O presidente Jair Bolsonaro declarou todo seu amor por Donald Trump inúmeras vezes, inclusive com um sonoro, e não correspondido, “I love you”. O teste de fidelidade desta tórrida paixão já tem data para ocorrer. No dia 31 de agosto, vence a isenção da tarifa de 20% do etanol importado dos Estados Unidos fora da cota de 750 milhões de litros por ano e caberá ao governo brasileiro bater de frente com quem já sinalizou retaliação se a cobrança voltar.
Na semana passada, Trump afirmou que “no que se refere ao Brasil, se eles impõem tarifas, nós temos de ter uma equalização de tarifas”, dando a entender que pode elevar ainda mais a cobrança dos produtos nacionais. Os EUA pedem que o Brasil abra o mercado de etanol. Já os produtores brasileiros são contra, pois há o suficiente por aqui, além de que sua eficiência é superior ao do produto norte-americano.
Na avaliação da Unica – União da Indústria de Cana-de-Açúcar, há dois cenários possíveis para resolver o imbróglio. No primeiro, o Brasil poderia voltar a cobrar os 20% do etanol americano enquanto os dois países fecham um acordo. Já no segundo, o Brasil poderia abrir seu mercado de etanol do mesmo modo que os EUA fariam com o mercado de açúcar – hoje a exportação da commodity brasileira para aquele país não chega a 1% e a taxa é de 140%.

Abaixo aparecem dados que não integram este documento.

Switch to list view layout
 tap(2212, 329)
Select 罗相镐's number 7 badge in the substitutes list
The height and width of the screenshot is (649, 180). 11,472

Mas há uma reeleição presidencial em jogo. “Se fosse uma questão de livre mercado, seria simples de resolver. Mas ela passa pelas eleições norte-americanas”, explica Evandro Gussi, presidente da Única.
Donald Trump tem forte apoio dos fazendeiros locais, inclusive dos produtores de milho, base do etanol. Eles estão ávidos para exportar o produto ao Brasil, já que o isolamento da pandemia diminuiu o consumo de combustível e o percentual de participação do etanol na composição da gasolina não se elevou.
Com a retomada da tarifa, o etanol ficaria caro e desinteressante para o Brasil. É tudo o que os produtores americanos não querem. Assim, para garantir o voto dos eleitores republicanos ligados ao agronegócio, Donald Trump joga com a questão, tanto querendo a isenção tarifária como prometendo retaliar caso ela se efetive.
Por isso, a bola está com Jair Bolsonaro – e seus fieis escudeiros no alinhamento automático aos EUA, o ministro Ernesto Araújo e o filho Eduardo Bolsonaro. Se ele topar a isenção, ganha um afago de Trump, mas junto com ele virá a fúria de um setor que movimenta dezenas de bilhões de reais por ano no país e que já vê perdas significativas com a escolha – ainda mais por conta dos bons resultados da safra 2020. “A medida pode colapsar o setor no Nordeste”, adverte Gussi.
Por outro lado, se Jair Bolsonaro renovar a tarifa, faz as pazes com o setor sucroalcooleiro nacional, mas Trump pode se vingar, encarecendo ainda mais os produtos brasileiros e dificultando as exportações.
“Bolsonaro poderá escolher se fica do lado dos americanos ou do lado dos brasileiros. Acredito que ele estará conosco. Tenho a convicção de que o governo brasileiro é sensível à questão e se colocará de nosso lado. Por mais que o presidente Jair Bolsonaro tenha simpatia pelos Estados Unidos e Donald Trump, ele não fará isso conosco”, avalia Evandro Gussi, da Unica.